El escenario
está presidido por una efigie, ídolo de luz que seduce y cautiva, y que, el
mismo tiempo, es pólvora encendida que hace estallar rivalidades y enciende
las guerras. Sobre el ceñidor de su cintura se lee: Apariencia.
Y he aquí a la apariencia moviendo
los resortes invisibles y últimos del corazón humano. ¿Cómo llamarla
técnicamente? ¿El ‘yo” social? Podría ser. De todas maneras, ella es,
ciertamente, la hija primogénita y legítima de aquel “yo” (falso) del que
hablamos más arriba.
Es una diosa caprichosa que reclama
la devoción de los ofuscados mortales; y éstos se le rinden incondicionalmente,
e izan la bandera, y tocan la trompeta, y doblan sus rodillas. No existe
tiranía peor.
Y henos aquí con los valores
invertidos: en el trono del ser (verdad) se sienta la apariencia; y a la
apariencia la llaman verdad.
* * *
Las gentes sufren aflicciones sobre
aflicciones; no tanto por tener (mucho menos por ser), sino por aparecer, por exhibirse, transitando siembre por rutas
artificiales. Se mueren por vestir al último grito de la moda. No les interesa
tanto una casa confortable como una casa vistosa, enclavada en una zona
residencial, que luce bien, aunque tengan que vivir durante años agobiados de
deudas. Su única obsesión es quedar bien y causar buena impresión. He aquí la
fuente honda de preocupación y sufrimiento.

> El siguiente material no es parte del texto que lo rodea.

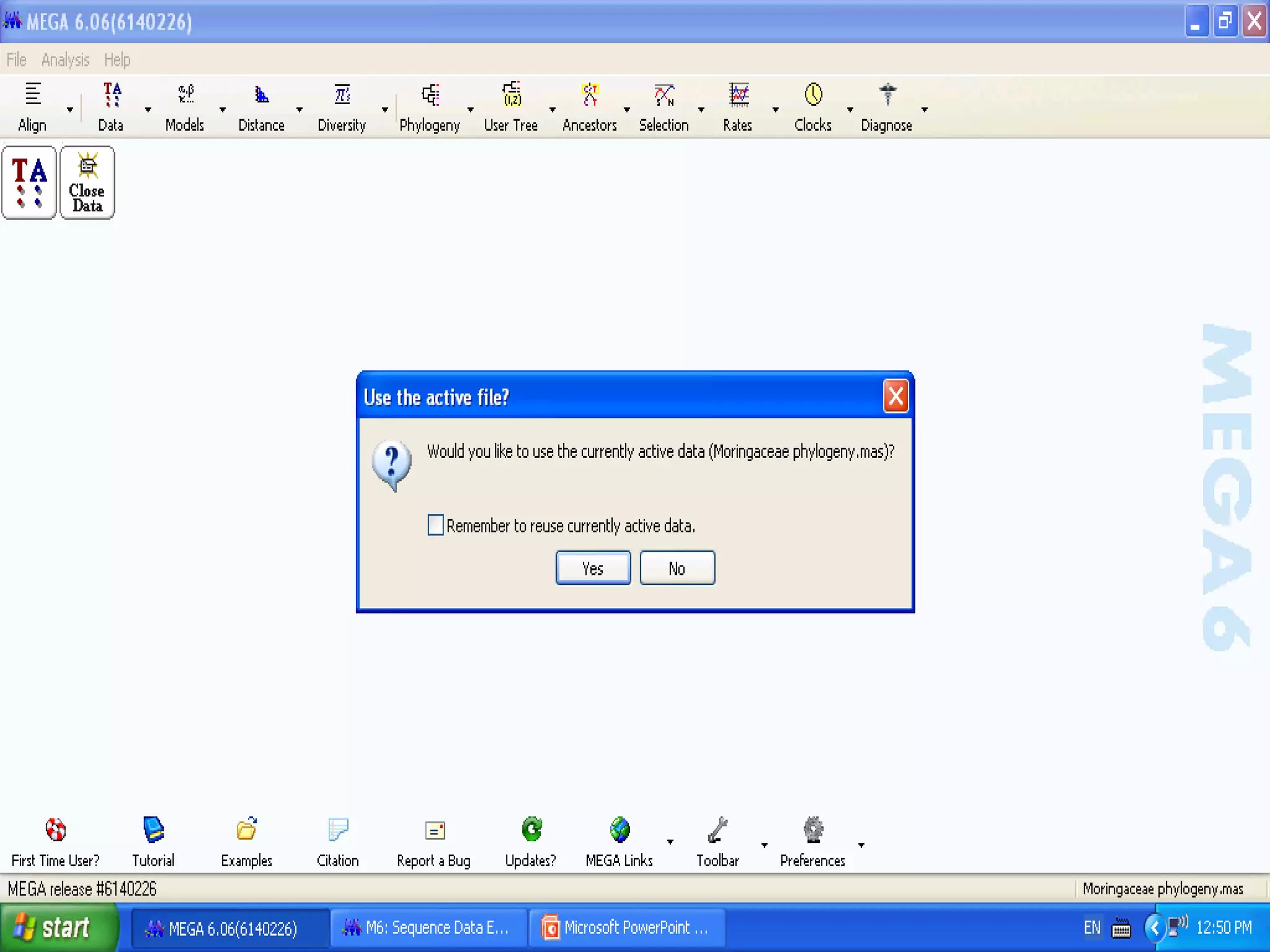Click the Updates? icon
The width and height of the screenshot is (1270, 952).
click(531, 830)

Es necesario despertar una y otra
vez, tomar conciencia de que están sufriendo por un fuego fatuo, liberarse de esas tiranías y dejarse conducir por
criterios de veracidad. Esta es la ruta de la liberación.
En la
actividad profesional, en el quehacer político, las gentes sufren por
encaramarse a las alturas. Se desprecia a la ancianidad y las gentes se someten
a cualquier sacrificio con tal de disimular el paso de los años; y se idolatra
la juventud, como si la juventud debiera ser eterna, olvidándose de que también
a los jóvenes se les acabará la primavera. Es un match de apariencias.
Para escalar puestos, tanto en las
cortes como en las curias, incentivan rivalidades, colocan zancadillas, establecen
sutiles juegos entre bastidores para desplazar a éste y, en su lugar, colocar
al otro. ¡ Cómo se sufre! Es la obsesión
invencible del poder y la gloria.
Por supuesto, es legítimo y sano el
deseo de triunfar y de sentirse realizado. Pero por triunfar casi nunca se
entiende el hecho de ser productivo y sentirse íntimamente gozoso, sino el
hecho de proyectar una figura social aclamada.
Y no se crea que todo esto es
privilegio exclusivo de los poderosos de la tierra. También entre los humildes
sucede otro tanto, aunque en tono menor. No hay sino observar las Juntas de
vecinos, las pequeñas comunidades, diversas agrupaciones de trabajadores, y se
verá qué pronto aparecen las rivalidades para ocupar cargos; y detrás de los
cargos ondea siempre el pendón de la efigie.
Los artificiales viven sin alegría.
El camino de la alegría pasa por el meridiano de la objetividad y veracidad.
El corazón humano tiende a ser con frecuencia, y connaturalmente, ficticio. Es
preciso renunciar a las locas quimeras, pisar tierra firme, soslayar inútiles
sufrimientos y buscar la liberación por la ruta de la verdad.